Até 1997, qualquer pessoa podia andar com uma pistola na cinta aqui no Brasil, não era crime. Víamos tiroteio no trânsito? Pelo contrário: naquela época não tinha arrastão em semáforo, nem em restaurante, nem em lugar algum. Antes de apontar a arma para a cabeça de um motorista, o vagabundo pensava duas vezes, porque alguém no carro da frente, de trás ou do lado, poderia frustrar sua tentativa de assalto. Bandido pode não ter medo da lei, mas do cemitério ele tem.
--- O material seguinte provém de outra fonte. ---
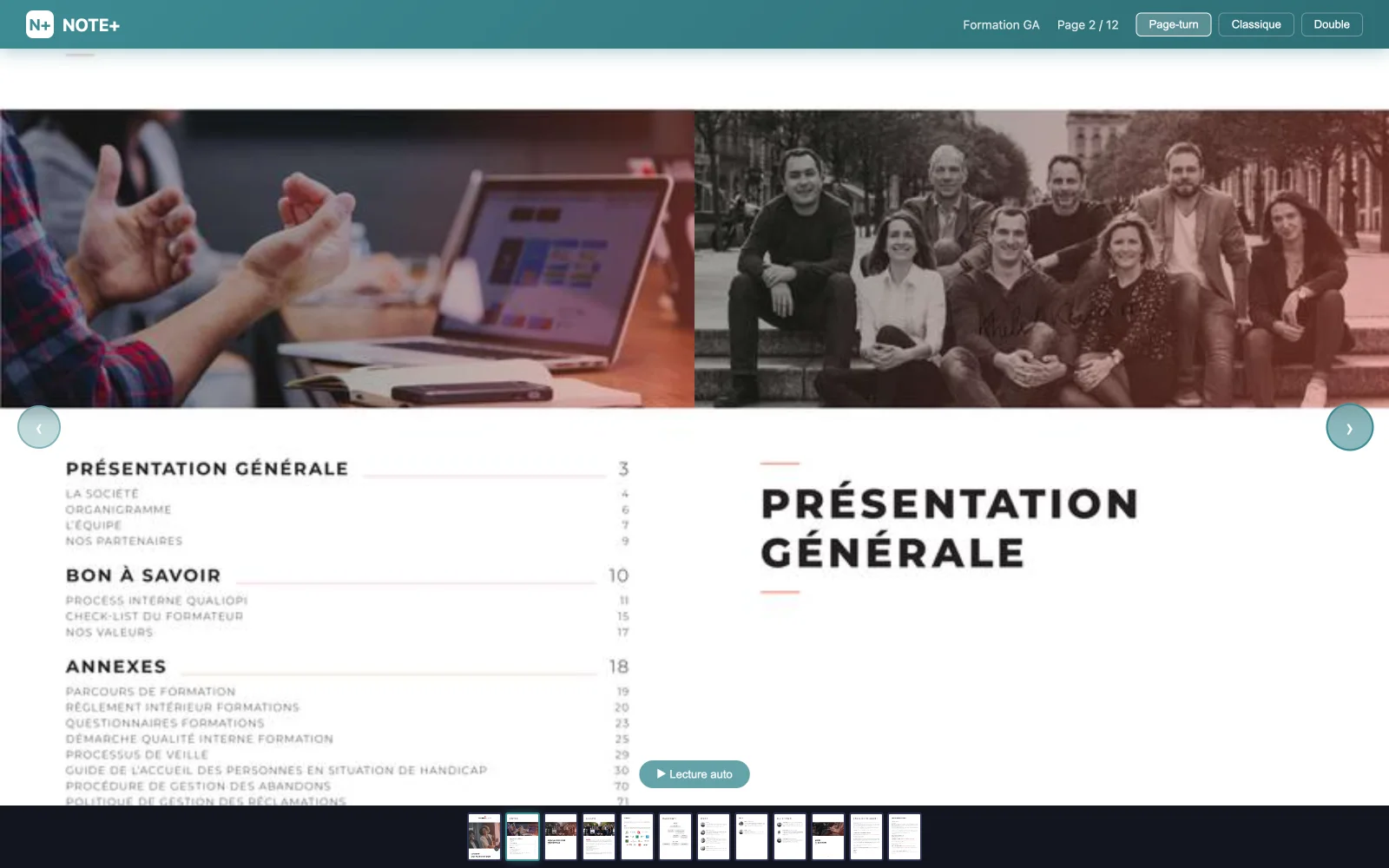Go to next page with right arrow
This screenshot has width=1389, height=868.
[x=1349, y=427]
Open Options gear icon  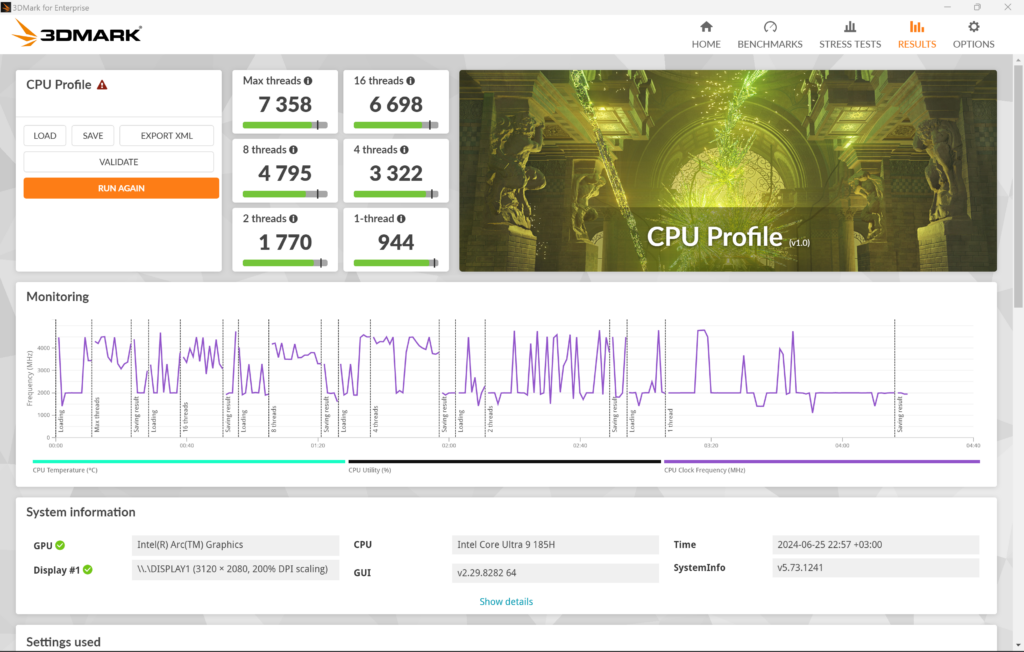973,27
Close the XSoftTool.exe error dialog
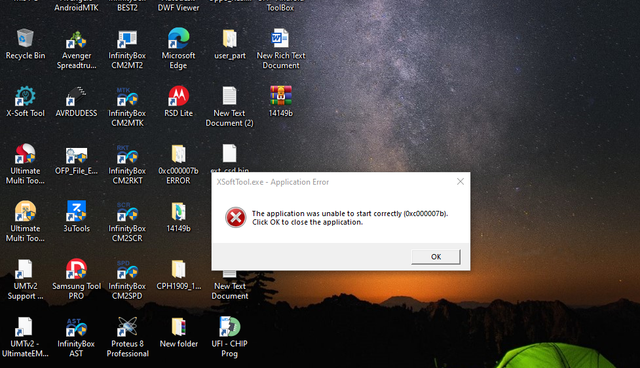 coord(460,182)
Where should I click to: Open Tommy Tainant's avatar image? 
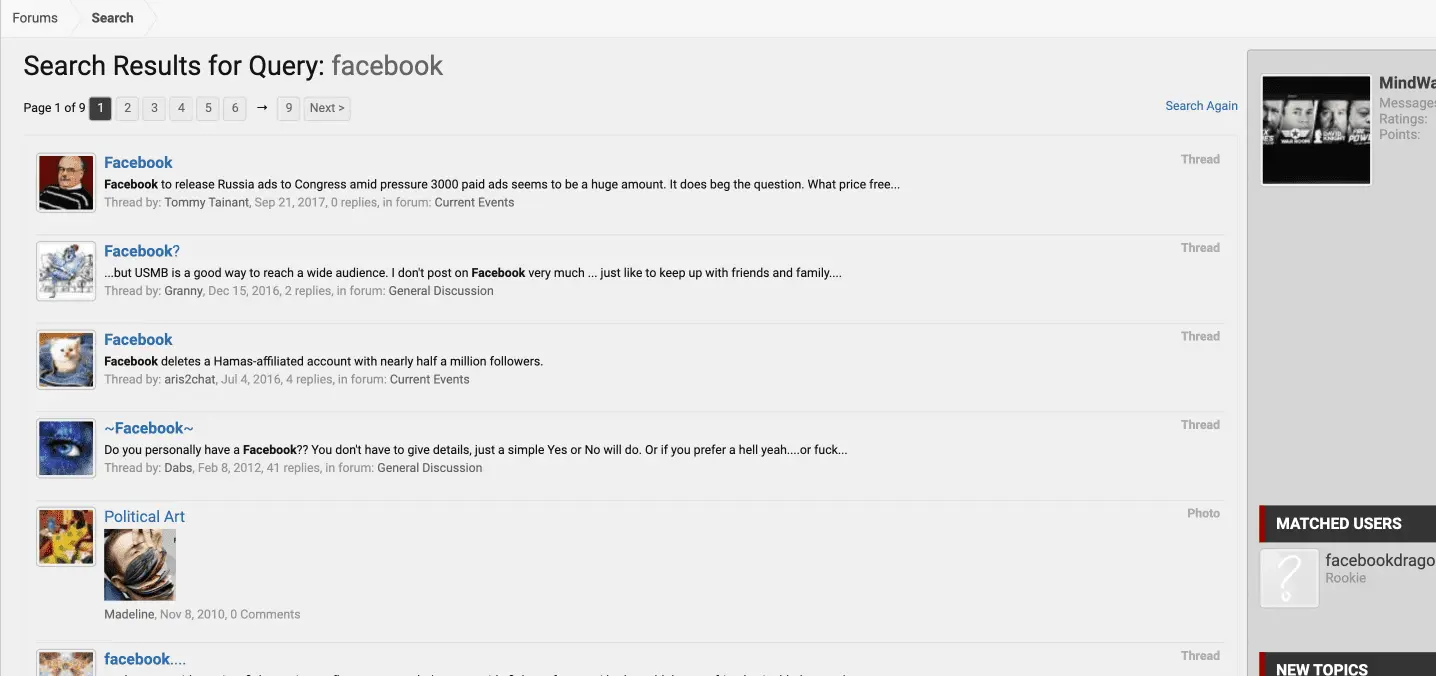[x=66, y=183]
- Especialistas em Segurança Pública dizem que quando a população providencia mais recursos agressivos com o intuito de se defender temos aí um sinal de incivilidade, de retrocesso. Concorda?
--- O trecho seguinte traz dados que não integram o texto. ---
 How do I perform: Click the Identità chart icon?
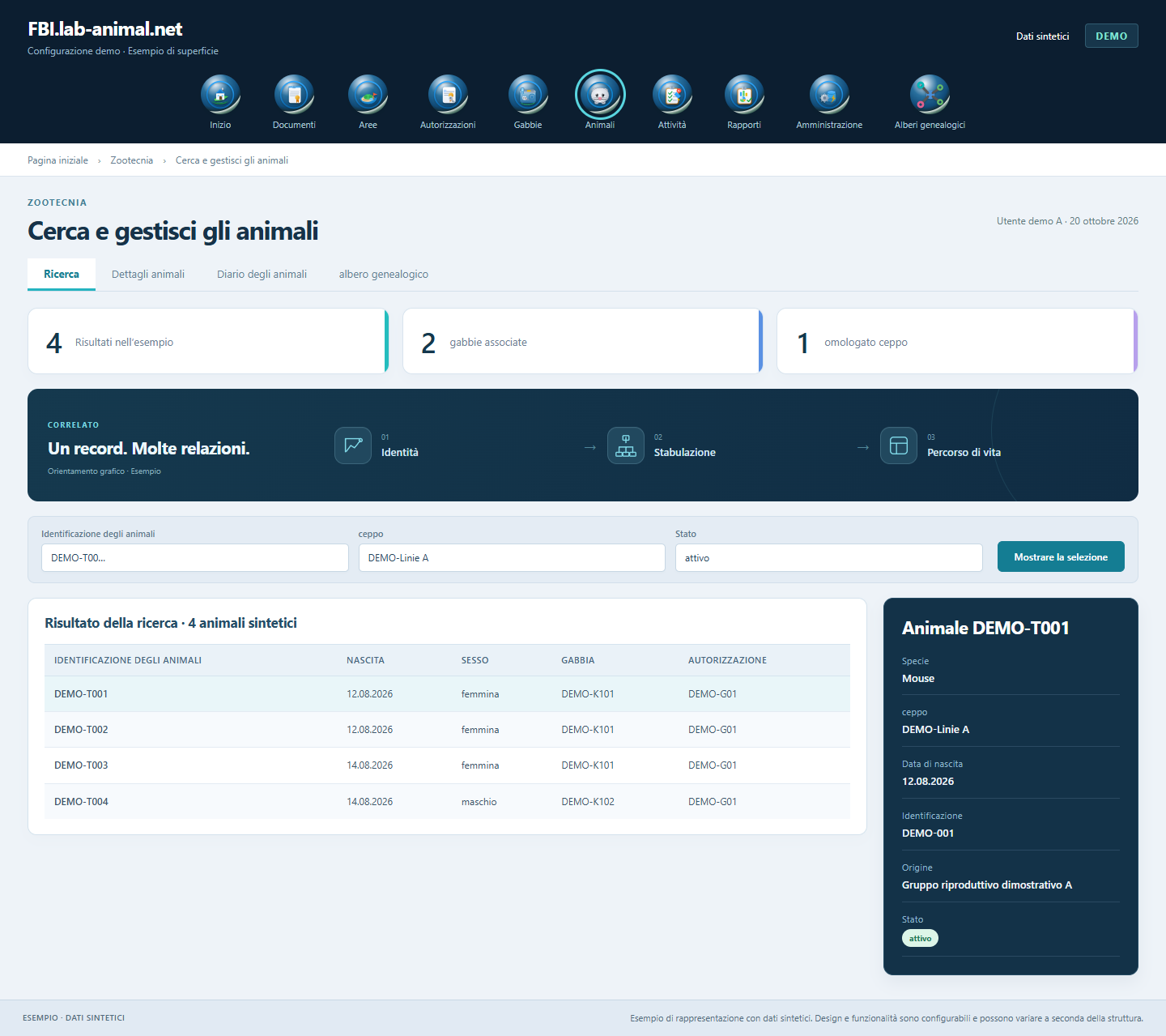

Parte da imprensa tem mania de escolher a dedo e chamar de especialistas, as pessoas que têm uma opinião semelhante à sua. Um cara sai da faculdade, reúne uns algarismos e escreve um artigo, publica no jornalzinho do amigo e, do dia para a noite, se transforma num mega especialista em Segurança Pública, bancado pelo governo. Não sei de qual “especialista” você ouviu isso, mas aconselho consultar alguns que se debruçam sobre esse tema há anos, conhecem a realidade brasileira e a de outros países, e podem lhe auxiliar: Fabricio Rebelo, Bene Barbosa, Denis Rosenfield, Josué Berlesi, Paes de Lira... Poderia passar a noite toda citando bons nomes, que podem servir de fonte para você. E, além do mais, incivilidade é o que está acontecendo hoje: pessoas sendo estupradas e mortas todo santo dia, por verdadeiros animais, que veem no cidadão desarmado uma vítima em potencial. Incivilidade é você trabalhar anos para comprar um carro e perdê-lo num passeio com a família, porque um menor de idade resolveu roubar o seu veículo para subir o morro em busca de droga. Então, respondendo, não concordo.
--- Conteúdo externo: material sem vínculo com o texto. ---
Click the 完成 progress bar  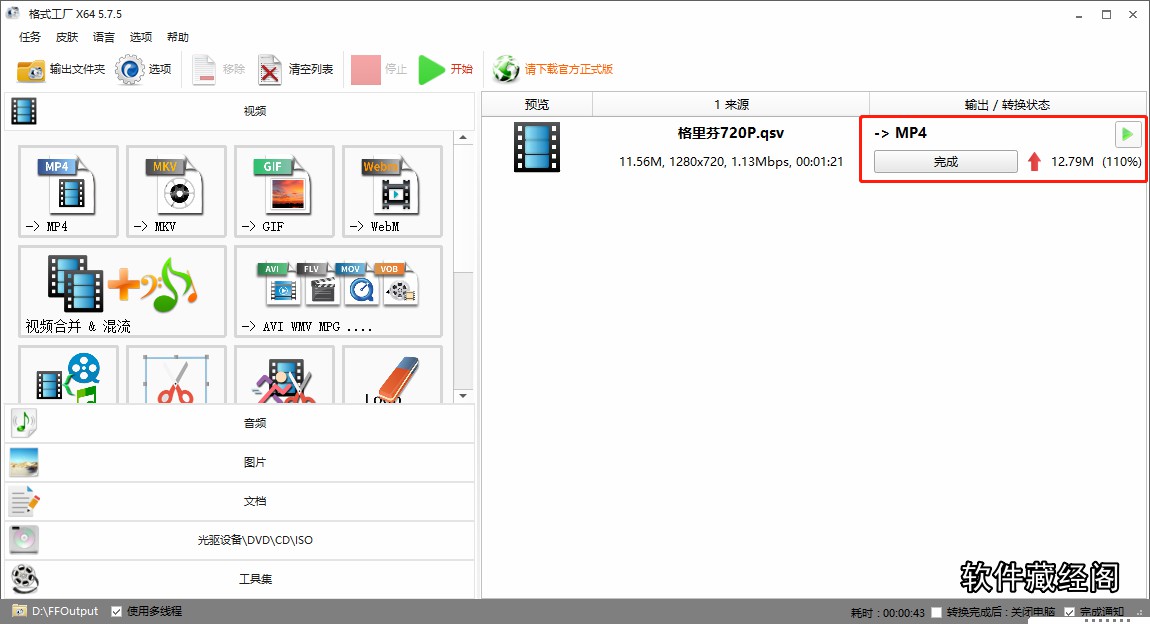pyautogui.click(x=944, y=161)
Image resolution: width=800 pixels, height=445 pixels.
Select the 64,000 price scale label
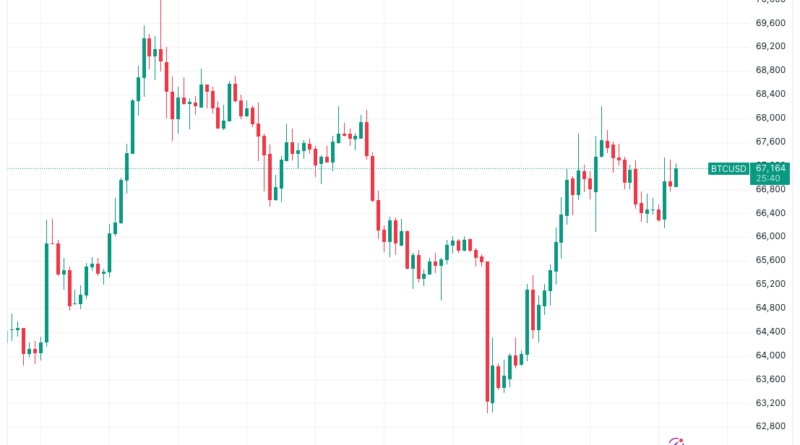[x=769, y=356]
- Está satisfeito com o relatório do deputado Laudivio Carvalho no projeto 3722/12?
Há alguns pontos que precisam ser melhorados, assim como também no projeto original, apresentado por mim. Quando a matéria for pautada no plenário da Câmara, conseguiremos consertar o texto por meio de emendas. Se for o caso, até com uma emenda substitutiva global. Nossa meta agora é conseguirmos número suficiente de votos para colocar o PL em votação.

- Há alguma previsão para que o projeto vá a plenário?
Não estamos pensando em pautar o PL 3722 antes de termos assegurado o número de parlamentares suficiente para a aprovação. Criei, inclusive, um placar para monitorar a situação dentro da Câmara – www.deputadopeninha.com.br/placar. Desde que o Placar foi lançado, muitos deputados já se posicionaram favoravelmente à proposta, Alguns, é verdade, também manifestaram sua contrariedade. O fator positivo é que a revogação do Estatuto do Desarmamento está na boca do povo, fazendo parte das rodas de conversa aqui no Parlamento e também no Palácio do Planalto. Nossa luta já surtiu efeito. Conseguimos ampliar o prazo para a renovação do registro de armas e também sacramentamos o porte de trânsito para os atiradores esportivos, que era um desejo bastante antigo da categoria. E não é uma batalha só minha, mas de muitos deputados que, motivados pelo PL 3722, vendo o anseio da população, abraçaram essa bandeira e ajudam a dar sustentação para a causa. Acredito que no segundo semestre teremos condições de votar o projeto no plenário.